Work to complete:
1. Reproduce the passage of the Robin review starting at "Also baffling to" and ending at "do it again.".
2. Name every place the Robin review gives as a source of uni.

Study text:

Now my perfect sushi night — the perfect sushi night — can mean Robin.

It also means spendy. Robin charges $79 dollars (and up) per person for 15 or so pieces. Tack on an additional sea urchin dish — or five — and suddenly your tab goes from a $200 treat to an oops-we-just-spent $500 event.

But compared to other top omakase spots in the city, the procession of dishes is a solid value, especially when it includes a velvety A5 Wagyu, gently seared, and streaked with Half Moon Bay-cultivated wasabi (that’s been grated on shark skin, by the way), then showered with frozen foie gras “snow.” As well as a bowl of hand-pulled chilled sesame noodles blanketed with Australian black truffles. And uni. Lots of uni. Premium stuff, plucked off coasts everywhere, from Santa Barbara to Baja to Chile, to yes, Hokkaido.

Plus, it’s cheaper than therapy, which is also what my two tableside evenings at Robin brought to mind. In his calm, caring way, our sushi server felt more like our sushi therapist. He leaned in, stared into our eyes, and asked the hard questions: Do we prefer fatty and rich? Or lean and clean? What don’t we like? How do we feel about raw meat? And above all: Are we even uni fans?

I am. My friend was not. “Oh, Adam converts people,” he warned. (Not her: even the creamy, dreamy uni-topped wagyu tartare on a crisp, toasted nori chip with Asian pear, failed to win her affection.)

Adam, as in Adam Tortosa, Robin’s chef-owner who cut his toro in LA under Katsuya Uechi. (And keeps a framed, signed letter from him in the loo to let you know.) He spent the last two years honing his skills at Akiko (which is now my second favorite sushi place).

Robin’s sushi bar — a wide, beautiful slab of slate set just above the wood bar, so diners can watch the four-man team slicing and molding, tweezing and torching — is unlike most sushi bars of its kind. Most obviously because it’s run by a white guy.

One who looks like a younger, blonder Seinfeld’s Cosmo Kramer. And who has the utmost respect for Japanese tradition. He just isn’t wedded to it, as evidenced by his ingredients on display: hunks of fresh peaches; purees of Granny Smith apples; a tray of house-made potato chips; plastic containers of tomato confit and charred salsas; a lab-like line-up of squeeze bottles filled with ponzu and aged soy alongside heretical horseradish-based sauces. (“Why don’t sushi chefs use horseradish?” he pondered aloud. “It’s like America’s wasabi and no one touches it!”)

Also baffling to Tortosa: sushi chefs’ reliance on fish from Japan. “I don’t know why people don’t use the fish off our coast,” he said, slicing us the buttery-smooth belly of an albacore caught this morning on its way up to Canada. “I mean, it’s right fucking here!”

He laid a sliver of local fig across a steelhead from a sustainable trout farm up in Lassen. He spooned a serving of smoked white sturgeon caviar from Sacramento onto a ramp aioli-dipped house-made potato chip. He painted a fat, creamy slab of uni, from Fort Bragg, with a sticky-sweet, sunny-yellow shiro dashi-emulsified egg yolk that, together, tasted like I’d just dove into the ocean on a hot summer day. I wanted to do it again.

Dataset entries:
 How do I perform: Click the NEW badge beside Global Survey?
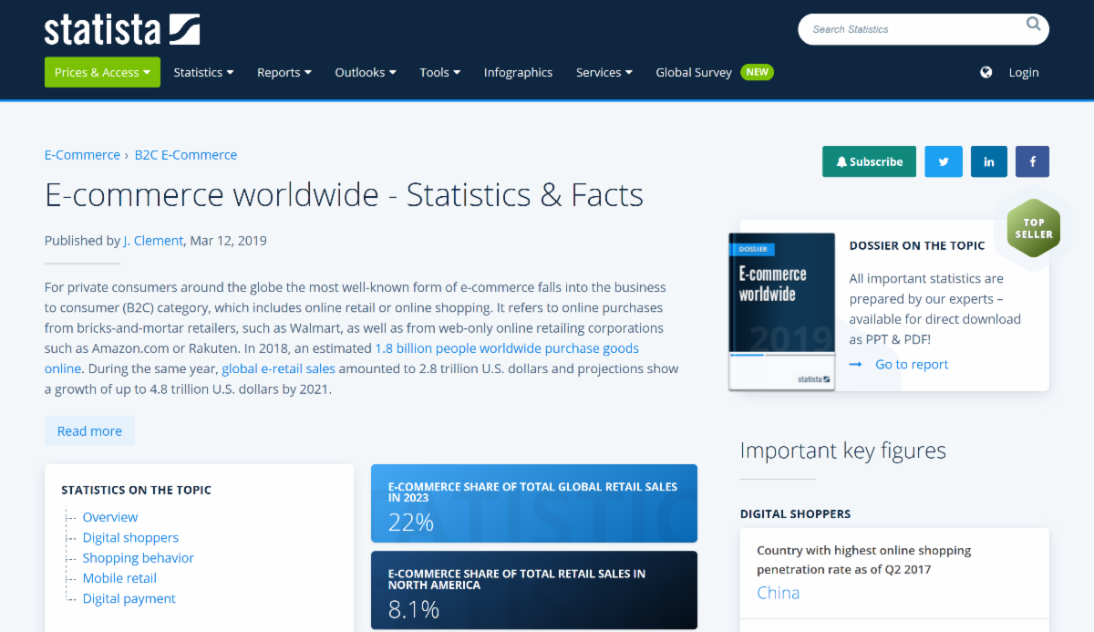click(757, 72)
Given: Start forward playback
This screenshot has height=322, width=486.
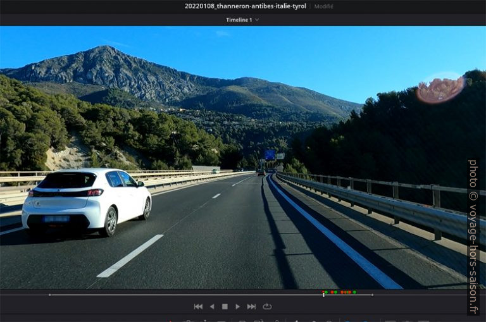Looking at the screenshot, I should 237,307.
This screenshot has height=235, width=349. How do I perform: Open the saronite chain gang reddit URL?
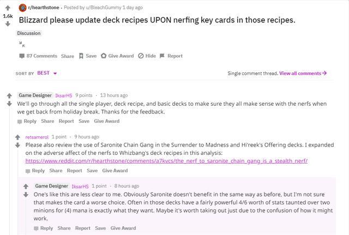tap(166, 161)
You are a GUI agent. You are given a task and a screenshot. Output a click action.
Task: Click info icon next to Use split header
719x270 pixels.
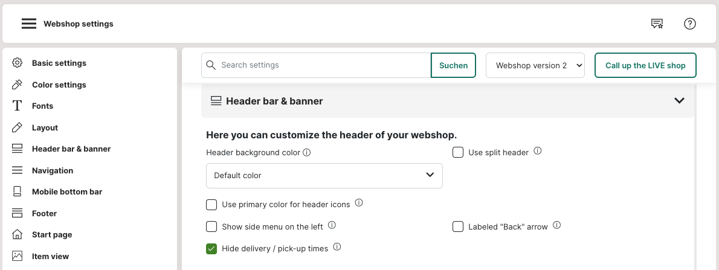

Results of the tasks:
1.
Also baffling to Tortosa: sushi chefs’ reliance on fish from Japan. “I don’t know why people don’t use the fish off our coast,” he said, slicing us the buttery-smooth belly of an albacore caught this morning on its way up to Canada. “I mean, it’s right fucking here!”

He laid a sliver of local fig across a steelhead from a sustainable trout farm up in Lassen. He spooned a serving of smoked white sturgeon caviar from Sacramento onto a ramp aioli-dipped house-made potato chip. He painted a fat, creamy slab of uni, from Fort Bragg, with a sticky-sweet, sunny-yellow shiro dashi-emulsified egg yolk that, together, tasted like I’d just dove into the ocean on a hot summer day. I wanted to do it again.

2.
Santa Barbara
Baja
Chile
Hokkaido
Fort Bragg